Keywords: deep reinforcement learning, representation learning, policy evaluation
TL;DR: We propose a deep reinforcement learning framework POPRO to activate the representation gap and thus increase the representation capability; experiments show that it can outperform or match the state-based RL algorithm when receiving pixel inputs.
Abstract: Deep reinforcement learning gives the promise that an agent learns good policy from high-dimensional information. Whereas representation learning removes irrelevant and redundant information and retains pertinent information. We consider the representation capacity of action value function and theoretically reveal its inherent property, representation gap with its target action value function. This representation gap is favorable.
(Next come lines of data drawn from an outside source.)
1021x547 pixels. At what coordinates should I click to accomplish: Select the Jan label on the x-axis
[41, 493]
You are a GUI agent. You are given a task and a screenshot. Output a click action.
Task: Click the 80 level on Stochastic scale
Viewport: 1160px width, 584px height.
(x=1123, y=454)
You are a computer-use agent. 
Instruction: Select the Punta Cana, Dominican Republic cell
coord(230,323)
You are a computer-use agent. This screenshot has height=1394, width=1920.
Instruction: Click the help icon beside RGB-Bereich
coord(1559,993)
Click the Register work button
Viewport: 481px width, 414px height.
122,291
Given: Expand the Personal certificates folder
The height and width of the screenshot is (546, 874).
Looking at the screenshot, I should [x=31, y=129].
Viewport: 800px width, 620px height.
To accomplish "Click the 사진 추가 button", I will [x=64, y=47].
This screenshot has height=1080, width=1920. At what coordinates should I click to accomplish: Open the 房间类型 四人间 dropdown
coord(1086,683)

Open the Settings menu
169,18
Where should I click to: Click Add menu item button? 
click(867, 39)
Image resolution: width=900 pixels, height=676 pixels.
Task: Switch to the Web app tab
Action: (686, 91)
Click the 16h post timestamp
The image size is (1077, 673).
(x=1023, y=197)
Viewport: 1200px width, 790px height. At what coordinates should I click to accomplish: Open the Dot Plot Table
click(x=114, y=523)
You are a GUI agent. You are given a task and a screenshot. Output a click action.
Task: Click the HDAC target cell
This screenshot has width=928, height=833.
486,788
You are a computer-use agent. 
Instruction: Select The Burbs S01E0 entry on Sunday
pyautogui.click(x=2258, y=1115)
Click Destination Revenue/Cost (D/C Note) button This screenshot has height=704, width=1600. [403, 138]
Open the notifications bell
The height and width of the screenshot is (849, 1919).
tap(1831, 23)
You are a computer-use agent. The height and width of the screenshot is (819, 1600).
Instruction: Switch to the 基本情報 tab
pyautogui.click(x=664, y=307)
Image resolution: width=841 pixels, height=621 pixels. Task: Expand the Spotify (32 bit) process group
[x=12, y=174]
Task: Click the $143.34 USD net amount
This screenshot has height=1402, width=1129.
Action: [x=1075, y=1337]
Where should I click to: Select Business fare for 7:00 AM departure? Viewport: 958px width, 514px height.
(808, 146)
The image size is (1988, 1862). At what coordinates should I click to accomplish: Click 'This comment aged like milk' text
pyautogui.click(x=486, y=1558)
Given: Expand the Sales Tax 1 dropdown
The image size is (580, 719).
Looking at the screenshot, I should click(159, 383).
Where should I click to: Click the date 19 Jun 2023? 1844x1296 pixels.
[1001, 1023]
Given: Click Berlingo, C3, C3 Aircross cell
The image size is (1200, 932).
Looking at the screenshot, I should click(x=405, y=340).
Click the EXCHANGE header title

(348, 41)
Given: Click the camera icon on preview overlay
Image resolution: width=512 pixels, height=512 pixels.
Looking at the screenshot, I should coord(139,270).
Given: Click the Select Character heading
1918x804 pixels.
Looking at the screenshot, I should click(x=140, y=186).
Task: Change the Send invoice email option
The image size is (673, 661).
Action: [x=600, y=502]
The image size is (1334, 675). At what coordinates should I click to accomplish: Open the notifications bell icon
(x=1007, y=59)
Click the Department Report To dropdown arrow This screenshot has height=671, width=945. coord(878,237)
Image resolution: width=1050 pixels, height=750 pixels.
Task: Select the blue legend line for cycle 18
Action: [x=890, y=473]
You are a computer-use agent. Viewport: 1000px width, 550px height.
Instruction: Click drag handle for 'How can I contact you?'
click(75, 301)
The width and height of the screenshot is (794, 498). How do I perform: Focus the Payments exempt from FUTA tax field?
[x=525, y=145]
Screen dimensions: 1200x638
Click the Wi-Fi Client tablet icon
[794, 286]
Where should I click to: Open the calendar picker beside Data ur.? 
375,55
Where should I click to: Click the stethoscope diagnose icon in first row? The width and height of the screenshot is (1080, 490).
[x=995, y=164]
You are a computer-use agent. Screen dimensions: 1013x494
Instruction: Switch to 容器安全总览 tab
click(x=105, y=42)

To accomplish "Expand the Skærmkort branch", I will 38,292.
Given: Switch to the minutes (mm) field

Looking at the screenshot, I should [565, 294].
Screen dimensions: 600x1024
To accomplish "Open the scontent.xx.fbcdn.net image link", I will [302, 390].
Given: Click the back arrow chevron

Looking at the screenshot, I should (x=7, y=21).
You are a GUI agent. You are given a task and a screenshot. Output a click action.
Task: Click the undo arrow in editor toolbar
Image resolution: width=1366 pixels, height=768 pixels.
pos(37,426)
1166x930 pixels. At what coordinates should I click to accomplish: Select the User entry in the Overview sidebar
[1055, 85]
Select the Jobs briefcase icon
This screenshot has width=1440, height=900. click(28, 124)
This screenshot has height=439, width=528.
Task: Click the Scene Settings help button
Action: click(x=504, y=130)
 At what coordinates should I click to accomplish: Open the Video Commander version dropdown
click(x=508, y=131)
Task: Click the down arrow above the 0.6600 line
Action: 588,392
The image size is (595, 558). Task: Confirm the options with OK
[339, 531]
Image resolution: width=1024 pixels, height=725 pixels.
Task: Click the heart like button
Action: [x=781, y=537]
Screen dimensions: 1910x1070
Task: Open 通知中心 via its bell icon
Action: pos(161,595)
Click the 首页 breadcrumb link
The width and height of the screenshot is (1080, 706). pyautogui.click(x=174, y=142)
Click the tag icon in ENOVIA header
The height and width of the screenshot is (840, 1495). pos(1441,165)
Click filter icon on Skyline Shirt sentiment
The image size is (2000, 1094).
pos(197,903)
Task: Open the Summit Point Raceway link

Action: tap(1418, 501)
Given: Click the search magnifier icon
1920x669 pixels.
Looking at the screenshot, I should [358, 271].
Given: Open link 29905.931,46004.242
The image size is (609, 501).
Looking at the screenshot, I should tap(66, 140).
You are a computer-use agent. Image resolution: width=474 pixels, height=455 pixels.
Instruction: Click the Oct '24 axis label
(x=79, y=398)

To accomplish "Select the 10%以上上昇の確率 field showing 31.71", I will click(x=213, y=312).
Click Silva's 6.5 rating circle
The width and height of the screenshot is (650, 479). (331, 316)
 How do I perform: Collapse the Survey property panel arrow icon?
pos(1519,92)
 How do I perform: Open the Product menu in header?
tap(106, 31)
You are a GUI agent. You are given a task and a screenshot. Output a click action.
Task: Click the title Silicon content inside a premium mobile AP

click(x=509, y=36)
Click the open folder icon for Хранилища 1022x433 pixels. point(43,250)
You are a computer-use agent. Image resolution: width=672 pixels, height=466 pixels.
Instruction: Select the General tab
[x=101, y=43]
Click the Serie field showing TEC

However, through illustrative experiments, we show that the representation of action value function grows similarly compared with its target value function, i.e. the undesirable inactivity of the representation gap (representation overlap). Representation overlap results in a loss of representation capacity, which further leads to sub-optimal learning performance. To activate the representation gap, we propose a simple but effective framework Policy Optimization from Preventing Representation Overlaps (POPRO), which regularizes the policy evaluation phase through differing the representation of action value function from its target. We also provide the convergence rate guarantee of POPRO. We evaluate POPRO on gym continuous control suites. The empirical results show that POPRO using pixel inputs outperforms or parallels the sample-efficiency of methods that use state-based features.